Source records
__________

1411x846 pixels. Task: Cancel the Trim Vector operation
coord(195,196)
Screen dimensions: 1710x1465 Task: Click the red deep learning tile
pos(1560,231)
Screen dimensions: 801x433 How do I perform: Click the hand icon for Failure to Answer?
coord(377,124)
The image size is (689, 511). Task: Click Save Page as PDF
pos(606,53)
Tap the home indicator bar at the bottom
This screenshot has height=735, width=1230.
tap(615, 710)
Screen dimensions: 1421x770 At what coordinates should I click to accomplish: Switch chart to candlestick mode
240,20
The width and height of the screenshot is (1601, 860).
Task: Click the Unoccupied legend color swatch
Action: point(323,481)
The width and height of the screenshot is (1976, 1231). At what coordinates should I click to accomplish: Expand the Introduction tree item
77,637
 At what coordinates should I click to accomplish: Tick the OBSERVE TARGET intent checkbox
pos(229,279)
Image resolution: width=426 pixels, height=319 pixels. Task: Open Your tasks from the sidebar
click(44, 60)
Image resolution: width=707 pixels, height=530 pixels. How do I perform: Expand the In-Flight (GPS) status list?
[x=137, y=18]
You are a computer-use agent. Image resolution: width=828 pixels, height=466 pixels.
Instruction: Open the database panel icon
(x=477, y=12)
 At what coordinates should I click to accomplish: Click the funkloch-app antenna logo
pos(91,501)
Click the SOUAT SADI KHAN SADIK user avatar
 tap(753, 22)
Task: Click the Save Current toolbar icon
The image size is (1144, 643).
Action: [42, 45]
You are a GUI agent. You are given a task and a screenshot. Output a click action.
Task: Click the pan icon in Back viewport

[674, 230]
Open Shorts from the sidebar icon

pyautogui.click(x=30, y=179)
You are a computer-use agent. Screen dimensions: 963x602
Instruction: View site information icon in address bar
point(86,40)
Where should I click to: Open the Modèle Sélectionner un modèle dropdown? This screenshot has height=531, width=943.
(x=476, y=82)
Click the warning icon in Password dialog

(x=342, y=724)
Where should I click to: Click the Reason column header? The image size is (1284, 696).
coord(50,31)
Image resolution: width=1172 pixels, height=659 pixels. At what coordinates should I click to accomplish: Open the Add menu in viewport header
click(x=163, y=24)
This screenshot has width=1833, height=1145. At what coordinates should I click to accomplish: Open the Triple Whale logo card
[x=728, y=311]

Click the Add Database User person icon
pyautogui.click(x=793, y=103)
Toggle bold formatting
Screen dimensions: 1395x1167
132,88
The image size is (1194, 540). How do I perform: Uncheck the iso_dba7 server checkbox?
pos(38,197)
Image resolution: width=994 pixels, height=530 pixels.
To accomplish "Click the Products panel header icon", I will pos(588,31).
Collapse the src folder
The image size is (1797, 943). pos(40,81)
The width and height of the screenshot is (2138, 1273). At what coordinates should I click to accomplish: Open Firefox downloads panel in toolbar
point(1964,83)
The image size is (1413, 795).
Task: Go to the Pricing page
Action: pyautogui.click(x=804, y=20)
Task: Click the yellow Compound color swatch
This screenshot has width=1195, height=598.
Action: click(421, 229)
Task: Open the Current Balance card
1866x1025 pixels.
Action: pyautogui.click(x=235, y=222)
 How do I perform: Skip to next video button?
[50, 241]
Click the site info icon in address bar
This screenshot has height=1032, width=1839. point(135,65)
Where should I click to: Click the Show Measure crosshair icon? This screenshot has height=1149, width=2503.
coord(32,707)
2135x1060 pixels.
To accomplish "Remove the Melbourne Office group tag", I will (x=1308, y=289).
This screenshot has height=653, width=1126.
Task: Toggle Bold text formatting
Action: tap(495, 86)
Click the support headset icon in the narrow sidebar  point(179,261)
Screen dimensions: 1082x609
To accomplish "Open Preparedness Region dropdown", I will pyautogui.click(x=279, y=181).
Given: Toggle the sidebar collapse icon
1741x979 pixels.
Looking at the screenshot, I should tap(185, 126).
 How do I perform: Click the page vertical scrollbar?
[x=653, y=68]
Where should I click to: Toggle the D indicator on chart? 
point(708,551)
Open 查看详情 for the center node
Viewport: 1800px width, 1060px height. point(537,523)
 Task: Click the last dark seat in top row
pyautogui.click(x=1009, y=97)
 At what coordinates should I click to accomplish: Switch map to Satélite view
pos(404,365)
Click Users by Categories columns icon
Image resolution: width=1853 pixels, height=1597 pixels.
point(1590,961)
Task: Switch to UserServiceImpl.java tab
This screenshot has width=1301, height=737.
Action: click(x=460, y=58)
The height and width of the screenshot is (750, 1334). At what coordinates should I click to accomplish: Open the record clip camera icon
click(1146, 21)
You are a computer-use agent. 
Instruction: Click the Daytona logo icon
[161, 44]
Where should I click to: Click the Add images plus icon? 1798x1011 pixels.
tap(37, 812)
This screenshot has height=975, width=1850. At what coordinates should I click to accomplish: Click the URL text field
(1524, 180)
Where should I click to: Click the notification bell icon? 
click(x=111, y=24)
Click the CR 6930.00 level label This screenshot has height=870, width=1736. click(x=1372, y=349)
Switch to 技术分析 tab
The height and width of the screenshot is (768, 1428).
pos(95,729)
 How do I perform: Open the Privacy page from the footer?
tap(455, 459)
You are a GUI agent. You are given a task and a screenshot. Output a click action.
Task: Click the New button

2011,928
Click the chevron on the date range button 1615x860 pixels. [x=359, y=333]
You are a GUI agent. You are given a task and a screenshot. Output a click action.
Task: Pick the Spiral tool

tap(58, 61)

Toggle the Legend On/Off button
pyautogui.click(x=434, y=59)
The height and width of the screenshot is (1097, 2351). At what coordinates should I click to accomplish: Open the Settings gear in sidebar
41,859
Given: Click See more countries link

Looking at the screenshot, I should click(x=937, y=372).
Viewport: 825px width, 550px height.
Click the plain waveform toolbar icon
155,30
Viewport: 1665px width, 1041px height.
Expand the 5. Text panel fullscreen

__________

■ What the task asks ■
Each of the lines above should be printed again precisely as it reads.

■ Problem solution ■
1411x846 pixels. Task: Cancel the Trim Vector operation
coord(195,196)
Screen dimensions: 1710x1465 Task: Click the red deep learning tile
pos(1560,231)
Screen dimensions: 801x433 How do I perform: Click the hand icon for Failure to Answer?
coord(377,124)
The image size is (689, 511). Task: Click Save Page as PDF
pos(606,53)
Tap the home indicator bar at the bottom
This screenshot has height=735, width=1230.
tap(615, 710)
Screen dimensions: 1421x770 At what coordinates should I click to accomplish: Switch chart to candlestick mode
240,20
The width and height of the screenshot is (1601, 860).
Task: Click the Unoccupied legend color swatch
Action: point(323,481)
The width and height of the screenshot is (1976, 1231). At what coordinates should I click to accomplish: Expand the Introduction tree item
77,637
 At what coordinates should I click to accomplish: Tick the OBSERVE TARGET intent checkbox
pos(229,279)
Image resolution: width=426 pixels, height=319 pixels. Task: Open Your tasks from the sidebar
click(44, 60)
Image resolution: width=707 pixels, height=530 pixels. How do I perform: Expand the In-Flight (GPS) status list?
[x=137, y=18]
You are a computer-use agent. Image resolution: width=828 pixels, height=466 pixels.
Instruction: Open the database panel icon
(x=477, y=12)
 At what coordinates should I click to accomplish: Click the funkloch-app antenna logo
pos(91,501)
Click the SOUAT SADI KHAN SADIK user avatar
 tap(753, 22)
Task: Click the Save Current toolbar icon
The image size is (1144, 643).
Action: [42, 45]
You are a GUI agent. You are given a task and a screenshot. Output a click action.
Task: Click the pan icon in Back viewport

[674, 230]
Open Shorts from the sidebar icon

pyautogui.click(x=30, y=179)
You are a computer-use agent. Screen dimensions: 963x602
Instruction: View site information icon in address bar
point(86,40)
Where should I click to: Open the Modèle Sélectionner un modèle dropdown? This screenshot has height=531, width=943.
(x=476, y=82)
Click the warning icon in Password dialog

(x=342, y=724)
Where should I click to: Click the Reason column header? The image size is (1284, 696).
coord(50,31)
Image resolution: width=1172 pixels, height=659 pixels. At what coordinates should I click to accomplish: Open the Add menu in viewport header
click(x=163, y=24)
This screenshot has width=1833, height=1145. At what coordinates should I click to accomplish: Open the Triple Whale logo card
[x=728, y=311]

Click the Add Database User person icon
pyautogui.click(x=793, y=103)
Toggle bold formatting
Screen dimensions: 1395x1167
132,88
The image size is (1194, 540). How do I perform: Uncheck the iso_dba7 server checkbox?
pos(38,197)
Image resolution: width=994 pixels, height=530 pixels.
To accomplish "Click the Products panel header icon", I will pos(588,31).
Collapse the src folder
The image size is (1797, 943). pos(40,81)
The width and height of the screenshot is (2138, 1273). At what coordinates should I click to accomplish: Open Firefox downloads panel in toolbar
point(1964,83)
The image size is (1413, 795).
Task: Go to the Pricing page
Action: pyautogui.click(x=804, y=20)
Task: Click the yellow Compound color swatch
This screenshot has width=1195, height=598.
Action: click(421, 229)
Task: Open the Current Balance card
1866x1025 pixels.
Action: pyautogui.click(x=235, y=222)
 How do I perform: Skip to next video button?
[50, 241]
Click the site info icon in address bar
This screenshot has height=1032, width=1839. point(135,65)
Where should I click to: Click the Show Measure crosshair icon? This screenshot has height=1149, width=2503.
coord(32,707)
2135x1060 pixels.
To accomplish "Remove the Melbourne Office group tag", I will (x=1308, y=289).
This screenshot has height=653, width=1126.
Task: Toggle Bold text formatting
Action: tap(495, 86)
Click the support headset icon in the narrow sidebar  point(179,261)
Screen dimensions: 1082x609
To accomplish "Open Preparedness Region dropdown", I will pyautogui.click(x=279, y=181).
Given: Toggle the sidebar collapse icon
1741x979 pixels.
Looking at the screenshot, I should tap(185, 126).
 How do I perform: Click the page vertical scrollbar?
[x=653, y=68]
Where should I click to: Toggle the D indicator on chart? 
point(708,551)
Open 查看详情 for the center node
Viewport: 1800px width, 1060px height. point(537,523)
 Task: Click the last dark seat in top row
pyautogui.click(x=1009, y=97)
 At what coordinates should I click to accomplish: Switch map to Satélite view
pos(404,365)
Click Users by Categories columns icon
Image resolution: width=1853 pixels, height=1597 pixels.
point(1590,961)
Task: Switch to UserServiceImpl.java tab
This screenshot has width=1301, height=737.
Action: click(x=460, y=58)
The height and width of the screenshot is (750, 1334). At what coordinates should I click to accomplish: Open the record clip camera icon
click(1146, 21)
You are a computer-use agent. 
Instruction: Click the Daytona logo icon
[161, 44]
Where should I click to: Click the Add images plus icon? 1798x1011 pixels.
tap(37, 812)
This screenshot has height=975, width=1850. At what coordinates should I click to accomplish: Click the URL text field
(1524, 180)
Where should I click to: Click the notification bell icon? 
click(x=111, y=24)
Click the CR 6930.00 level label This screenshot has height=870, width=1736. click(x=1372, y=349)
Switch to 技术分析 tab
The height and width of the screenshot is (768, 1428).
pos(95,729)
 How do I perform: Open the Privacy page from the footer?
tap(455, 459)
You are a GUI agent. You are given a task and a screenshot. Output a click action.
Task: Click the New button

2011,928
Click the chevron on the date range button 1615x860 pixels. [x=359, y=333]
You are a GUI agent. You are given a task and a screenshot. Output a click action.
Task: Pick the Spiral tool

tap(58, 61)

Toggle the Legend On/Off button
pyautogui.click(x=434, y=59)
The height and width of the screenshot is (1097, 2351). At what coordinates should I click to accomplish: Open the Settings gear in sidebar
41,859
Given: Click See more countries link

Looking at the screenshot, I should click(x=937, y=372).
Viewport: 825px width, 550px height.
Click the plain waveform toolbar icon
155,30
Viewport: 1665px width, 1041px height.
Expand the 5. Text panel fullscreen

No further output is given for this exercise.